**SOURCE TEXT:**

Rio Celeste is a must-see when visiting Costa Rica for its unique turquoise-blue river that feeds into a stunning 295-foot waterfall. Located in the northern region of Costa Rica between Arenal/La Fortuna and Monteverde, it can be done as a day trip or while traveling from one location to another.
Arrival to Rio Celeste (Tenorio Volcano National Park):
Google Maps or Waze (which is more popular in Costa Rica) will guide you to the entrance. You’ll see locals in construction style vest waving flags to “help” you find parking. The cheaper lot is up on the left and right across from the entrance and costs 1,000 colones. The parking lot on the right is a bit more expensive at 2,000 colones, but it is larger and you don’t have to cross the road.
Here is a map of the parking area. It is a short walk to the entrance.
Rio Celeste Entrance Hours and Fees
Once you’ve located parking and paid, you’ll want to walk over to the ranger station. You’ll see the Parqueo del Parque Nacional Tenorio sign just in front. There you’ll pay for your entrance tickets. You MUST arrive and purchase your tickets by 2 pm because the trail closes at 4 pm and you’ll need a minimum of 2 hours. I highly suggest having 3 hours, especially if you are traveling with children.
As of January 2020, the Tenorio Volcano National Park entrance fee for adults is $12 and $5 for children (ages 2-12). Cheaper rates are available for Costa Rican residents. One adult in the group must have a passport.
The park is open every day from 8:00 AM to 4:00 PM. You must enter the park before 2:00 PM and you must leave by 4:00 PM.
Rio Celeste Entrance Restaurants and Services
There is a soda (restaurant) located to the right of the entrance, as well as locals selling empanadas and drinks. We grabbed a few drinks from the “soda” as well as some empanadas to take on the trail with us since we were pressed for time.
There is also a place that rents boots in the parking lot. If it has been raining and you don’t have proper footwear, it might be worth checking out. Look for a tent near the parking area to the right of the entrance.
Rio Celeste Trail:
Your tickets will be checked at the entrance and you’ll be asked if you have a drone or cigarettes. Drones are prohibited and so is smoking and alcoholic beverages.
Note: This trail is moderately difficult. Those who can’t make the entire hike can consider walking to the top of the waterfall view (less than a mile) and then returning. If you want to complete the entire hike, it’s 3.7 miles roundtrip.
The trail starts out with a nice paved concrete path. You’ll pass a great photo opportunity with a sign for the park and then you’ll continue to a dirt/gravel trail. Be sure to keep an eye out for sloths as we found one sleeping up in the tree above the trail.

**DATASET EXCERPT:**
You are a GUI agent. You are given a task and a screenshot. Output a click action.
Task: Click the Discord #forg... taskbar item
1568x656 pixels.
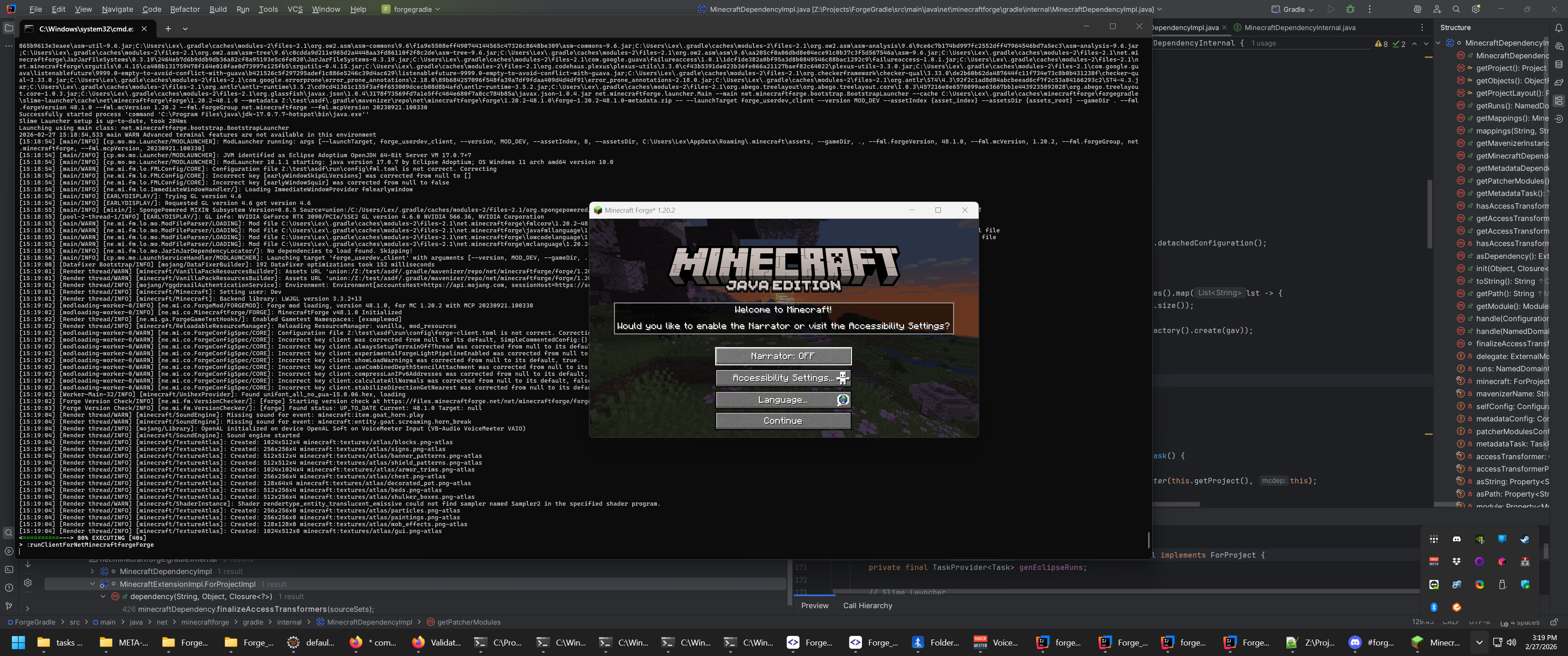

**THE TASK:** In the Rio Celeste guide, how long is the entire hike roundtrip?

**SOLUTION FOR THIS EXERCISE:** 3.7 miles